Студент вернулся за столик. Его тонкие губы растянулись в глуповатой улыбке, длинные сальные волосы были растрепаны, но глаза смотрели на удивление трезво.
– Ты чего к нему поперся? Всю публику переполошил.
– Эх, Марек, нет в тебе любопытства, а я вот хотел поближе на его гитару глянуть, знаешь занятная штука, эти гитары, дерево, струны там... краска, а сложить все вместе, да приставить толкового человека – музыка получается. А музыка, это такая штука, Марек...
– Хватит, хватит. Довольно с меня твоего алкогольного экзистенциализма, – я решительно затушил окурок в переполненной пепельнице. – Пойдем.

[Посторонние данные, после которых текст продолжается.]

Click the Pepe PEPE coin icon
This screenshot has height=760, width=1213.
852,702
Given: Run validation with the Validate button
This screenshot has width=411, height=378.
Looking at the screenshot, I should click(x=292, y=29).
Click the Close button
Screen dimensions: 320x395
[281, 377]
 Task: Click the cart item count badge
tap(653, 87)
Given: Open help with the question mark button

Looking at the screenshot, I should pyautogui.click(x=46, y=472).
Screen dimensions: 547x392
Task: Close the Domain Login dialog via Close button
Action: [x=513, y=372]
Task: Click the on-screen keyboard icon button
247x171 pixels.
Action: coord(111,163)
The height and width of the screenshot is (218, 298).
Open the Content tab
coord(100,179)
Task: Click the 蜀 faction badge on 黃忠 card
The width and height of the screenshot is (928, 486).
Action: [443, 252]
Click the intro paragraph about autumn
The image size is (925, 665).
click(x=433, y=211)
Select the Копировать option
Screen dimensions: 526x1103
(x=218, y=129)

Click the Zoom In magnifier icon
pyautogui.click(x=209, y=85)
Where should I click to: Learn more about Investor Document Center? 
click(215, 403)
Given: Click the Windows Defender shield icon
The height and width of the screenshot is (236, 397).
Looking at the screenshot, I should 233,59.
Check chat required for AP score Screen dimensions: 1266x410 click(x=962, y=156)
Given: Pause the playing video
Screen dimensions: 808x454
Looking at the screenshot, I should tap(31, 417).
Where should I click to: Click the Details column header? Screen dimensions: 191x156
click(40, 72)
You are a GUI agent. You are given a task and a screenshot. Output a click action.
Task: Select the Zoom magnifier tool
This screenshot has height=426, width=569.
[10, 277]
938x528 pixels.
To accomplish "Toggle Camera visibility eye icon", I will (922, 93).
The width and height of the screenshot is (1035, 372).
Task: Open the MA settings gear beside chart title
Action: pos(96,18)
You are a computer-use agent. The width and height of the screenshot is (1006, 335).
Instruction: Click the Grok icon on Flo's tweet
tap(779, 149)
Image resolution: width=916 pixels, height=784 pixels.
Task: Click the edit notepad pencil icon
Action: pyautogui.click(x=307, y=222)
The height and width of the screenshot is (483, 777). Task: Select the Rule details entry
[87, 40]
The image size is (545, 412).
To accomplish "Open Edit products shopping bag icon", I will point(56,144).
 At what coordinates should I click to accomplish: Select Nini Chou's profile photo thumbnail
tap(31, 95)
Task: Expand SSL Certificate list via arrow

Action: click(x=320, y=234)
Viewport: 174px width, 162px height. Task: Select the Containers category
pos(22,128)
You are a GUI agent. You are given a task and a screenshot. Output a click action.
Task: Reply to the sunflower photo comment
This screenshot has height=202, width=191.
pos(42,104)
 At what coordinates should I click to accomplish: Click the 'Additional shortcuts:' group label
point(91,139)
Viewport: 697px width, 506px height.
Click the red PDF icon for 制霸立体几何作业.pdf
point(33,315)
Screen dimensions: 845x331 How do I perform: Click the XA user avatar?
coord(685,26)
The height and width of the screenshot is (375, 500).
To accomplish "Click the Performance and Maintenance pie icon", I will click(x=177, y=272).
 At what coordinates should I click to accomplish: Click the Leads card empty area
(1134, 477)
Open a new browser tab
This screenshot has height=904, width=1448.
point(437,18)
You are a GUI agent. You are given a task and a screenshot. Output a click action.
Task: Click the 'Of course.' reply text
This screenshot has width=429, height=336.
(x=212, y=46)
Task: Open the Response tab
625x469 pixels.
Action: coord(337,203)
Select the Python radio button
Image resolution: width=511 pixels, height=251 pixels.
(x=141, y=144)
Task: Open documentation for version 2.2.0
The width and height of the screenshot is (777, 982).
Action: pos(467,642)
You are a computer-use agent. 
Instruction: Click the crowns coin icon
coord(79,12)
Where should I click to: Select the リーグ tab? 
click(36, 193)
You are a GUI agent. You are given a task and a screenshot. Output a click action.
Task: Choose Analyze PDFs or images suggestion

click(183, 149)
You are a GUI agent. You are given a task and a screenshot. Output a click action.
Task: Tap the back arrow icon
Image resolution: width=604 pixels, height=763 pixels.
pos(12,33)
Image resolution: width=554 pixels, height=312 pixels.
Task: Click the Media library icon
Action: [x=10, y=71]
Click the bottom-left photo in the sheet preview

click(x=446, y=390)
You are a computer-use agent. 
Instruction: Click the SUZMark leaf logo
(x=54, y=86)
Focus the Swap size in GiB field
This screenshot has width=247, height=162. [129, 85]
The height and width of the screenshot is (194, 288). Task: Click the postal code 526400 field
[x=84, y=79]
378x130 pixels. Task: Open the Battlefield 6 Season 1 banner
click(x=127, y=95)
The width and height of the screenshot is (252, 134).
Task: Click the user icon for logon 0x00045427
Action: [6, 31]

Уходя, я остановился на пороге и оглянулся на музыканта. В углу с гитарой сидел грузный человек в широкополой шляпе и в больших очках. Он перебирал струны, наигрывая песенку из глупого мультфильма. Посетители почти разошлись, сонный бармен протирал стаканы. Мы вышли на улицу. Недолгое прощание, и вот, я уже иду к дому, ноги еще заплетаются, но хмель в голове постепенно рассеивается. Сделав несколько шагов, я оглянулся. Какая-то мысль не давала мне покоя. Что-то смутное и неуловимое. Тощая фигура Студента была освещена фонарем, он шел в противоположную сторону, сунув руки в карманы вечно мятого пиджака. "Как бодро шагает, – подумал я, – как будто и не пил ничего". Я стоял, глядя на его фигуру, в голове звучали отзвуки нездешней и красивой музыки, они плыли шелковыми лентами, я пытался их поймать, но шелк скользил в пальцах, и вскоре отголоски музыки и фигура Студента растворились в ночных тенях старого города.